In an interview, Dr. Cordoro commented that, even in normal times, most systemic or biological immunosuppressive treatments are used off-label by pediatric dermatologists. “There’s no way this could have been an evidence-based document, as we didn’t have the data to drive this. Many of the medications have been tested in children but not necessarily for dermatologic indications; some are chemotherapy agents or drugs used in rheumatologic diseases.”

The COVID-19 pandemic complicated an already difficult decision-making process, she said.

The researchers cautioned against attempting to make decisions about medications based on data on other infections from clinical trials. “Infection data from standard infections that were identified and watched for in clinical trials really still has no bearing on COVID-19 because it’s such a different virus,” Dr. Cordoro said.

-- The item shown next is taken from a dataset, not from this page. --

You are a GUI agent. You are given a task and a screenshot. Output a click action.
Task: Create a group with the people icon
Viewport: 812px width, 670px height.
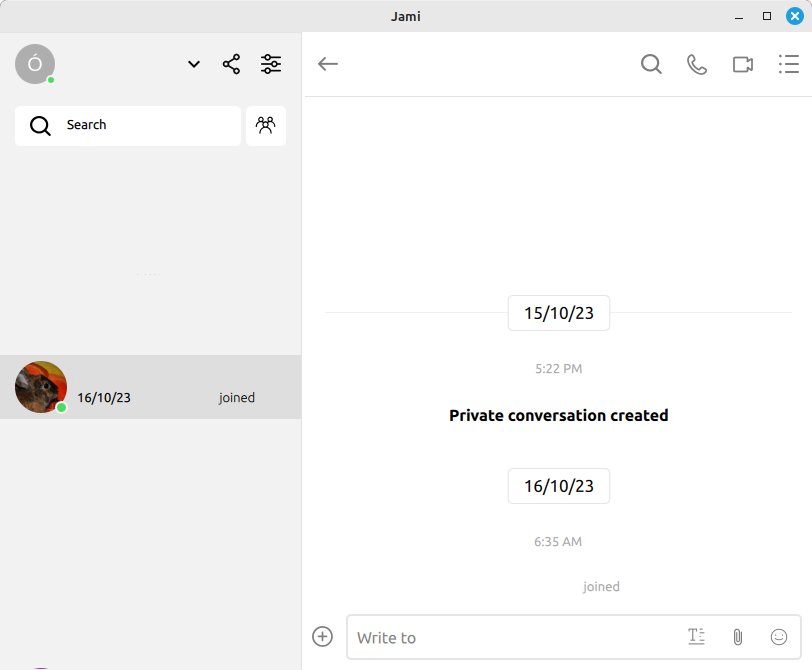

And while some immunosuppressive medications could potentially attenuate a SARS-CoV-2–induced cytokine storm, “we certainly don’t assume this is necessarily going to help.”

The authors advised that physicians anxious about initiating an immunosuppressive treatment should take into consideration whether early intervention could “prevent permanent physical impairment or disfigurement” in diseases such as erythrodermic pustular psoriasis or rapidly progressive linear morphea.

Other diseases, such as atopic dermatitis, “may be acceptably, though not optimally, managed with topical and other home-based therapeutic options” during the pandemic, they wrote.

Dr. Cordoro commented that, given how fast new findings are emerging from the pandemic, the guidance on medications could change. “We will know so much more 3 months from now,” she said. And while there are no formal plans to reissue the survey, “we’re maintaining communication and will have some kind of follow up” with the academic dermatologists.

“If we recognize any signals that are counter to what we say in this work we will immediately let people know,” she said.

The researchers received no outside funding for their study. Of the study’s 24 coauthors, nine disclosed financial relationships with industry.